• [Exercise instructions]: According to the session description about the Daniel Ellsberg trial, under what law were Ellsberg and Anthony Russo charged?

• [Selected passage]:
----------

Mabel McKinney-Browning, director of the American Bar Association Division for Public Education; and
Bruce Ragsdale, director of the Federal Judicial History Office at the Federal Judicial Center
This session, conducted in collaboration between the ABA Division for Public Education and the Federal Judicial Center, will delve into the story of the trial of Daniel Ellsberg, who discovered and released the Pentagon Papers in 1971. The Pentagon Papers included classified documents related to Pentagon decision-making in the Vietnam War. Ellsberg released copies of the papers to the New York Times and other newspapers. He, along with Anthony Russo, faced federal trial starting in 1973 in Los Angeles, charged under the Espionage Act of 1917. As evidence of gross misconduct and illegal information gathering by the government against Ellsberg emerged, the case was dismissed from federal court. Ultimately, the trial led to resignations within the Nixon administration, and questions from the American public about classified activities of the federal government.

----------

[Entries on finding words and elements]
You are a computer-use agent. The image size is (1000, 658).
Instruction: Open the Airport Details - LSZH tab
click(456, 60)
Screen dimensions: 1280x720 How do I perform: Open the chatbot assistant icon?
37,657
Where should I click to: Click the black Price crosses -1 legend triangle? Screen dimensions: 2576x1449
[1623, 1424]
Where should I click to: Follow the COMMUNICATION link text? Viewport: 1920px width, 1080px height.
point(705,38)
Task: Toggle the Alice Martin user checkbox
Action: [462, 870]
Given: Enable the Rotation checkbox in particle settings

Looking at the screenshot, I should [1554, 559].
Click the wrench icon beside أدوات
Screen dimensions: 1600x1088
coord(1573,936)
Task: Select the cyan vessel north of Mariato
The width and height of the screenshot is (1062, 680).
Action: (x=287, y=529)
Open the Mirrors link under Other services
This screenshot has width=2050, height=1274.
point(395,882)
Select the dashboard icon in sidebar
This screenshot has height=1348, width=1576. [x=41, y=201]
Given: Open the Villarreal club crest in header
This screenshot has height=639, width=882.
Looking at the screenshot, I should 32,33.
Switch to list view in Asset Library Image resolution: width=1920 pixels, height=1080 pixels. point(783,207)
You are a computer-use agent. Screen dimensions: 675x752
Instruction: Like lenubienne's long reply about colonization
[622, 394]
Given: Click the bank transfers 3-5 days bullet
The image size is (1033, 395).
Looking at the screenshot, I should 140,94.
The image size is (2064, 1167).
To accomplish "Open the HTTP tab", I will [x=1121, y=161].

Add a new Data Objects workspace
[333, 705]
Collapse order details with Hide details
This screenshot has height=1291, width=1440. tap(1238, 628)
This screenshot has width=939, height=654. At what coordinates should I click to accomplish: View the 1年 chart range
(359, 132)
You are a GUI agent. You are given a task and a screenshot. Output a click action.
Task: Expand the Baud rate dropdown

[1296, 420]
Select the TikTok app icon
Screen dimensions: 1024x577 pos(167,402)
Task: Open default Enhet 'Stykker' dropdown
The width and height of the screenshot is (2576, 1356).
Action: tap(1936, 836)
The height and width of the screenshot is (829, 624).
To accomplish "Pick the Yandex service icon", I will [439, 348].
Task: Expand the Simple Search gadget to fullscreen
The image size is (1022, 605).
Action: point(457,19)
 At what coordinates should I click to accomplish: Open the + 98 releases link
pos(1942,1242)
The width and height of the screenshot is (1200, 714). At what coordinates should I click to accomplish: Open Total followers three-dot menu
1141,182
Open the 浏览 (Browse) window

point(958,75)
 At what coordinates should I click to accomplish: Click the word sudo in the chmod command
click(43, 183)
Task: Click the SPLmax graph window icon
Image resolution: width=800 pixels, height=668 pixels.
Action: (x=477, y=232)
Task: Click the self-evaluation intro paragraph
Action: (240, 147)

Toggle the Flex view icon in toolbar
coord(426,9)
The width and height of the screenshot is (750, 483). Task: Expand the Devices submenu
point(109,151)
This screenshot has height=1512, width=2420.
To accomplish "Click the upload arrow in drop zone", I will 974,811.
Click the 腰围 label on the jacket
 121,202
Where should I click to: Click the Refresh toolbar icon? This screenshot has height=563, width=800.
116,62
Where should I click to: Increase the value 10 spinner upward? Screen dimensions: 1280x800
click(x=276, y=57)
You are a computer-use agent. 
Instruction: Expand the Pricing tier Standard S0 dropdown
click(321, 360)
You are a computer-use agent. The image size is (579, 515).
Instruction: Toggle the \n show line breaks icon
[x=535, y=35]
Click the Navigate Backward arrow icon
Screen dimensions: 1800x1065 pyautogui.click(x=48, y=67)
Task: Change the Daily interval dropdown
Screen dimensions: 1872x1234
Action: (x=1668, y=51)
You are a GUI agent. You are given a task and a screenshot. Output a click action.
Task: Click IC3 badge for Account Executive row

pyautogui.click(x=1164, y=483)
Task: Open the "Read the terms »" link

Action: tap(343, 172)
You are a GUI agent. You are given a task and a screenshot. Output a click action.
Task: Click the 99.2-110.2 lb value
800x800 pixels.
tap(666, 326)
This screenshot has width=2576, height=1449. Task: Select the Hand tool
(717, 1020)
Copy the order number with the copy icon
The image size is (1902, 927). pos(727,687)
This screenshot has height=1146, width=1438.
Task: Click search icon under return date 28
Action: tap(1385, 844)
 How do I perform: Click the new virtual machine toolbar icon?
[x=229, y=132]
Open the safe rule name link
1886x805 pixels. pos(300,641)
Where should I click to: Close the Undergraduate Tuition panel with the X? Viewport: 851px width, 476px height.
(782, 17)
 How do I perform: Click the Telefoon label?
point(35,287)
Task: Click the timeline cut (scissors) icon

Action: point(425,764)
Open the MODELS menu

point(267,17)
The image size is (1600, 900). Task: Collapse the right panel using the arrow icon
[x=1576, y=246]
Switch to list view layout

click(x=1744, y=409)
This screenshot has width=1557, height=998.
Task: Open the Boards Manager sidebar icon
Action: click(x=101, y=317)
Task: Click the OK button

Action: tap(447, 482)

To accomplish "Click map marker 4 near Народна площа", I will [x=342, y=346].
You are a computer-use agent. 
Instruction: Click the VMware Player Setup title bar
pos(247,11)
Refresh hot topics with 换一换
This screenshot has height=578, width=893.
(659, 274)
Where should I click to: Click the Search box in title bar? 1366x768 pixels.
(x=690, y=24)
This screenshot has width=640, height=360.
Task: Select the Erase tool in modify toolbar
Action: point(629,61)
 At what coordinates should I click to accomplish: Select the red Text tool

----------

• [Output for this exercise]: The Espionage Act of 1917.